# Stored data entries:
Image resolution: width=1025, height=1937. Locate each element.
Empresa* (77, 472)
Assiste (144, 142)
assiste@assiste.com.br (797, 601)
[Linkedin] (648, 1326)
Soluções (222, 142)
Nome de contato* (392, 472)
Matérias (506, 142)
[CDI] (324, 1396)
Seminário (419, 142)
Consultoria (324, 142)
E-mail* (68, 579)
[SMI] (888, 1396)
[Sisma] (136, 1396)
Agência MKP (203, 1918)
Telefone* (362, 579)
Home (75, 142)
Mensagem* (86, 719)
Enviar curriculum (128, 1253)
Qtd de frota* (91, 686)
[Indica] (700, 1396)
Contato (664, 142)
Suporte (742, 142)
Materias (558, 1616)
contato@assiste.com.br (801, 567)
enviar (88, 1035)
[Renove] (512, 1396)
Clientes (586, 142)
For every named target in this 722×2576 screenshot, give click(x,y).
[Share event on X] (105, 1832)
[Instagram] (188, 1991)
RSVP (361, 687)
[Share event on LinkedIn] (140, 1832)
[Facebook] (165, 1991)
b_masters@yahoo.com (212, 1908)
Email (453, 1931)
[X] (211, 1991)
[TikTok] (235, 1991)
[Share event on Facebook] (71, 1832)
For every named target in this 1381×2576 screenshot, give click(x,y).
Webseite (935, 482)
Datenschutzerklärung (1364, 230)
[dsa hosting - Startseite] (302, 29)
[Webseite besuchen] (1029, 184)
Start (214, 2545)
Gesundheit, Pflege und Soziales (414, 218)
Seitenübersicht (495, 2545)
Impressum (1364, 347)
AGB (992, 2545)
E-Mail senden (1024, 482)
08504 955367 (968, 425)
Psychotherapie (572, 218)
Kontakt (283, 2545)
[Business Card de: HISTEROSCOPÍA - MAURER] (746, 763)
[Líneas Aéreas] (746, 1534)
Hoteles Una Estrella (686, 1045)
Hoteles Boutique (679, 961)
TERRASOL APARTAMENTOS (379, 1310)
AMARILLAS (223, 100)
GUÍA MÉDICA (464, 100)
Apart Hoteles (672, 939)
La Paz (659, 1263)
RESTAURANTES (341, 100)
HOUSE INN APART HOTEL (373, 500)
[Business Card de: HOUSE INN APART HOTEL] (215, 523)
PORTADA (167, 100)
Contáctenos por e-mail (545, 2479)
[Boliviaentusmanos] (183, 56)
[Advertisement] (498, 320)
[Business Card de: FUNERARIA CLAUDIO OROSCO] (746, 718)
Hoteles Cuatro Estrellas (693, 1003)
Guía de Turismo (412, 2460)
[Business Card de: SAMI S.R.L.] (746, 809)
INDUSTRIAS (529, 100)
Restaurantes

# Task to complete:
Only the lines that contain the string "give" should be copied from the entries above.

# Solution for this problem:
For every named target in this 722×2576 screenshot, give click(x,y).
For every named target in this 1381×2576 screenshot, give click(x,y).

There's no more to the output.